- _SET PROBLEM_:
Reproduce all the records below with every occurrence of "Collapse" replaced by "Expand" and every other part left unchanged. Omit the pictures from the output.

======

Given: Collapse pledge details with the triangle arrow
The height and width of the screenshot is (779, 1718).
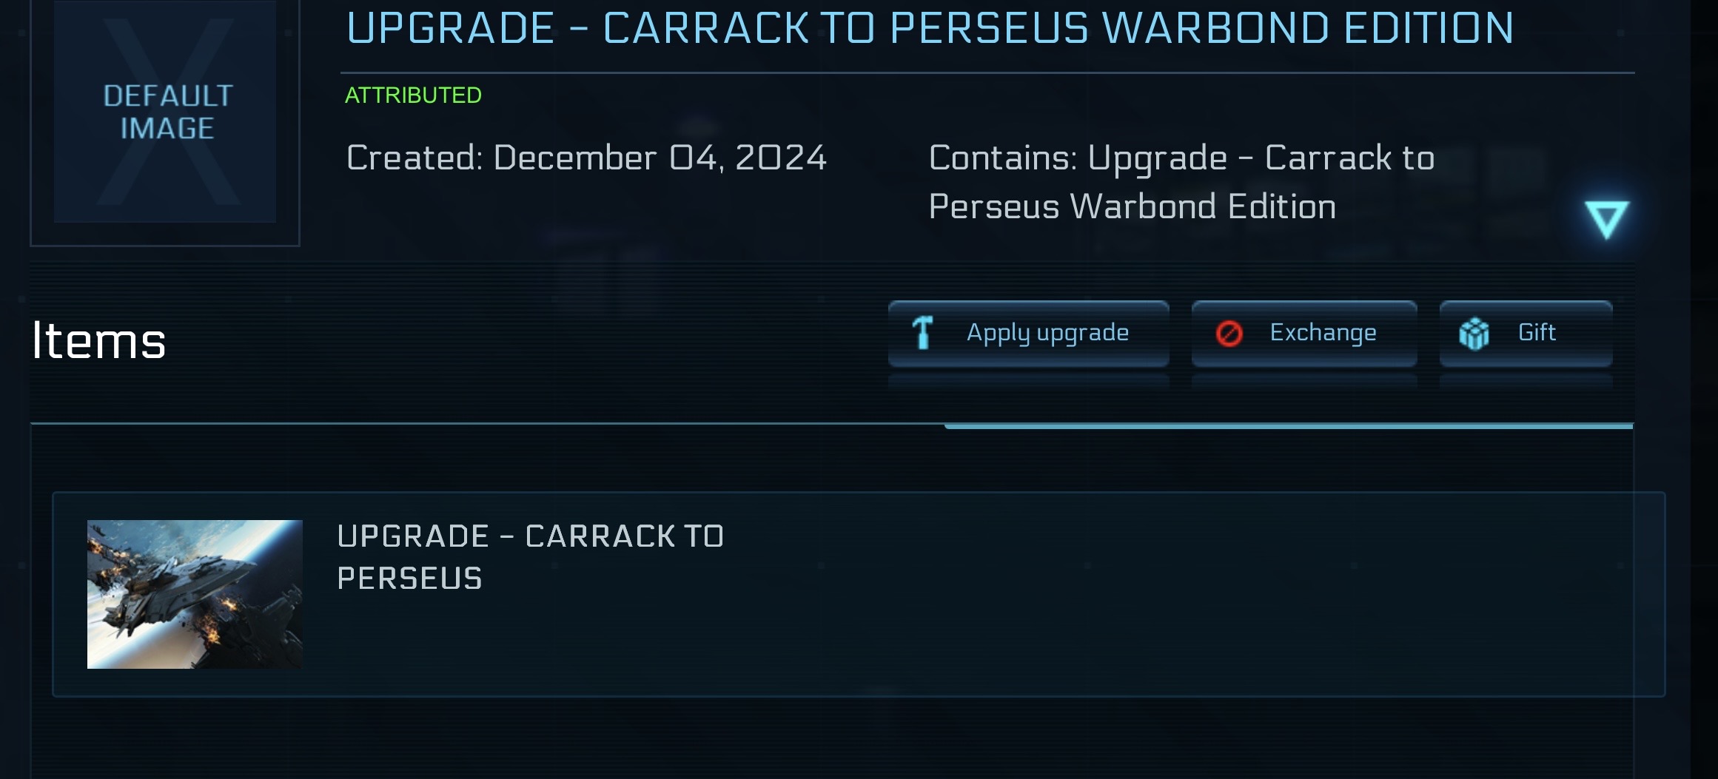Looking at the screenshot, I should (x=1606, y=219).
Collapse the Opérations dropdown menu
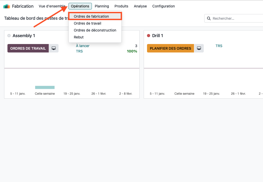The image size is (263, 182). (x=80, y=6)
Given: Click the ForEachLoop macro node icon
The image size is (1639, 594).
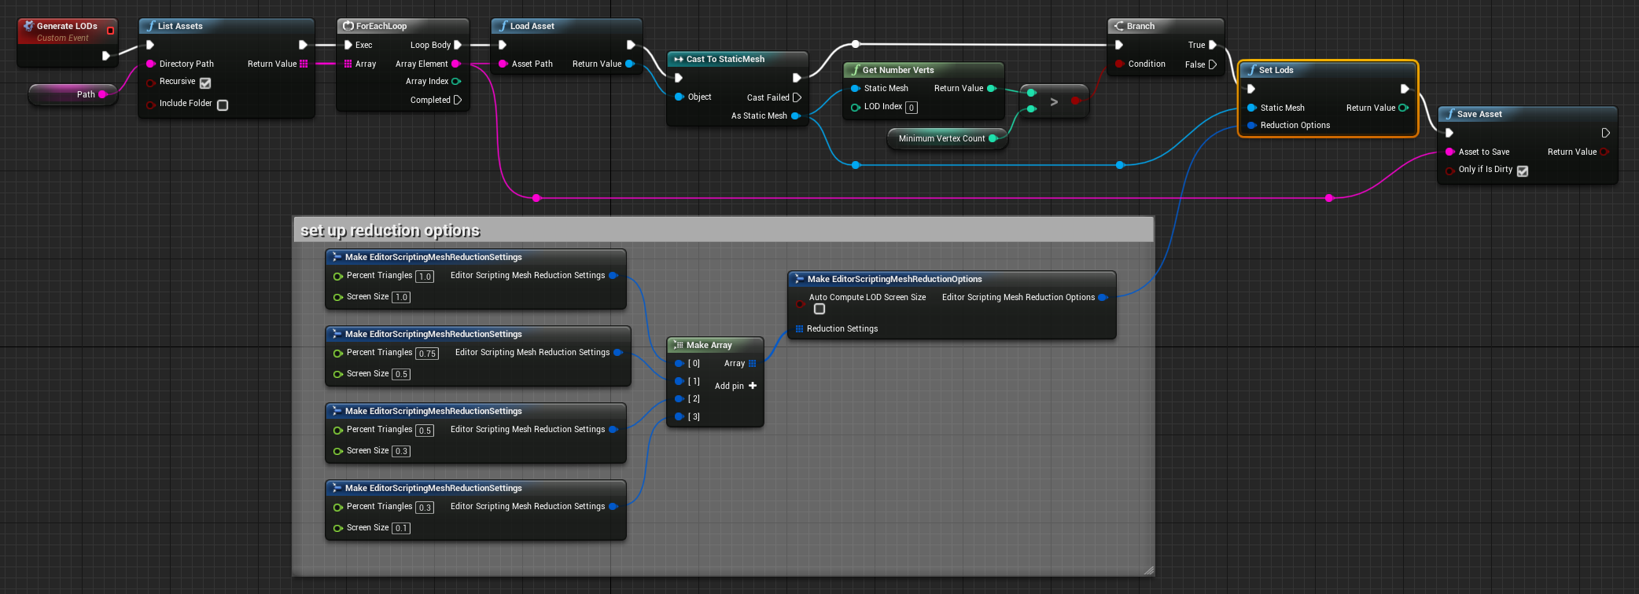Looking at the screenshot, I should [x=348, y=26].
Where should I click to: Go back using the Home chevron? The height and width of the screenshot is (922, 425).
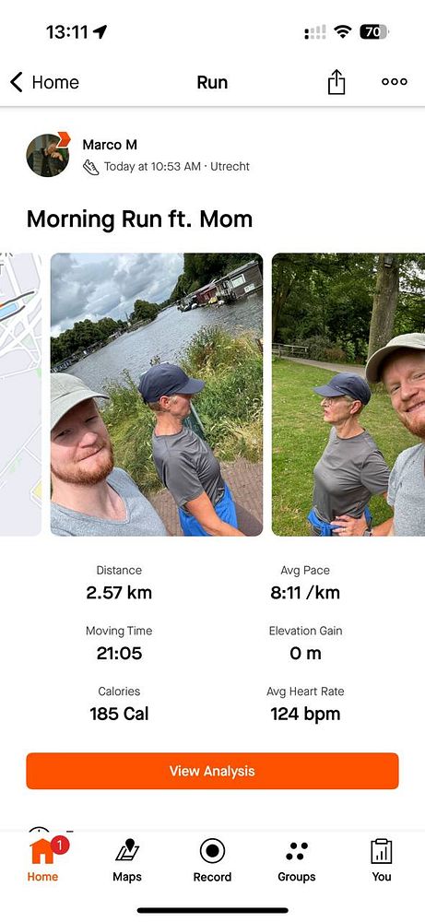[44, 82]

======

- _COMPLETE RESPONSE_:
Given: Expand pledge details with the triangle arrow
The height and width of the screenshot is (779, 1718).
Looking at the screenshot, I should (x=1606, y=219).
Expand the Opérations dropdown menu
The image size is (263, 182). (x=80, y=6)
Given: Click the ForEachLoop macro node icon
The image size is (1639, 594).
Looking at the screenshot, I should [x=348, y=26].
Where should I click to: Go back using the Home chevron? The height and width of the screenshot is (922, 425).
[44, 82]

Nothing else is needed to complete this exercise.